(Stored items)
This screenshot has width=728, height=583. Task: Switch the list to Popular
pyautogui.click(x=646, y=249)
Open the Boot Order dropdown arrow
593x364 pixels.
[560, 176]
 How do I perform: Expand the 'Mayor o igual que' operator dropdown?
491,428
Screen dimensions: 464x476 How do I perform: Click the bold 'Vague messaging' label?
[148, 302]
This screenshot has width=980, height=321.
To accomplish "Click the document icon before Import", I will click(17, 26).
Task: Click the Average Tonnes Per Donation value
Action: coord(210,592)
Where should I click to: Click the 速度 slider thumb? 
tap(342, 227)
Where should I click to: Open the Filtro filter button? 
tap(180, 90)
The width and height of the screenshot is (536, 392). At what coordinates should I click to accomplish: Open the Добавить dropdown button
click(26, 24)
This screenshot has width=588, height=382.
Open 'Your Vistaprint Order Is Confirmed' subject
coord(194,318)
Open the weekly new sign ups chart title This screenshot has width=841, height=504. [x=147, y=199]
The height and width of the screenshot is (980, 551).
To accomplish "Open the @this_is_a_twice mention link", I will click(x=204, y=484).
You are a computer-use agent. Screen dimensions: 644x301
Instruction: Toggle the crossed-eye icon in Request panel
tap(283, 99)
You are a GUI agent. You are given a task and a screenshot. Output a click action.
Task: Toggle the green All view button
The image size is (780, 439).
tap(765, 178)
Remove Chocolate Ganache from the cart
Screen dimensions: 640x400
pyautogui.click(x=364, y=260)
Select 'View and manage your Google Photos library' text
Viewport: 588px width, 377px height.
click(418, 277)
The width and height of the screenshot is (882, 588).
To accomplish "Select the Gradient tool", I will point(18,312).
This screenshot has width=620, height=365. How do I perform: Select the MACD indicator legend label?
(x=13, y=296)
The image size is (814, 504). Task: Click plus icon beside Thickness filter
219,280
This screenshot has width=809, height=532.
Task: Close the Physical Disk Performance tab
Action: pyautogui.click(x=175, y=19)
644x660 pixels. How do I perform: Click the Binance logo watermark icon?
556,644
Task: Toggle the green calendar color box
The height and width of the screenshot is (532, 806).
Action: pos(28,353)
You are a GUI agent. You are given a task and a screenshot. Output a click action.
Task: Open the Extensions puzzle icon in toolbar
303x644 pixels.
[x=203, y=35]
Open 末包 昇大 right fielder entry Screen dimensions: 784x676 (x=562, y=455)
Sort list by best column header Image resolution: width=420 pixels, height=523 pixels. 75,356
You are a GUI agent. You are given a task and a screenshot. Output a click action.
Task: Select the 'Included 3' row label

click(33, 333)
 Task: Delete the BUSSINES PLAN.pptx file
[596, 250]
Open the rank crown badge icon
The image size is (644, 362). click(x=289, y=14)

§ **Problem details**:
What is needed is a verbatim copy of every line in the records above from the one containing "Open the Boot Order dropdown arrow" down to the one containing "This screenshot has width=980, height=321.", both included, and nothing more.

§ **The completed task**:
Open the Boot Order dropdown arrow
593x364 pixels.
[560, 176]
 How do I perform: Expand the 'Mayor o igual que' operator dropdown?
491,428
Screen dimensions: 464x476 How do I perform: Click the bold 'Vague messaging' label?
[148, 302]
This screenshot has width=980, height=321.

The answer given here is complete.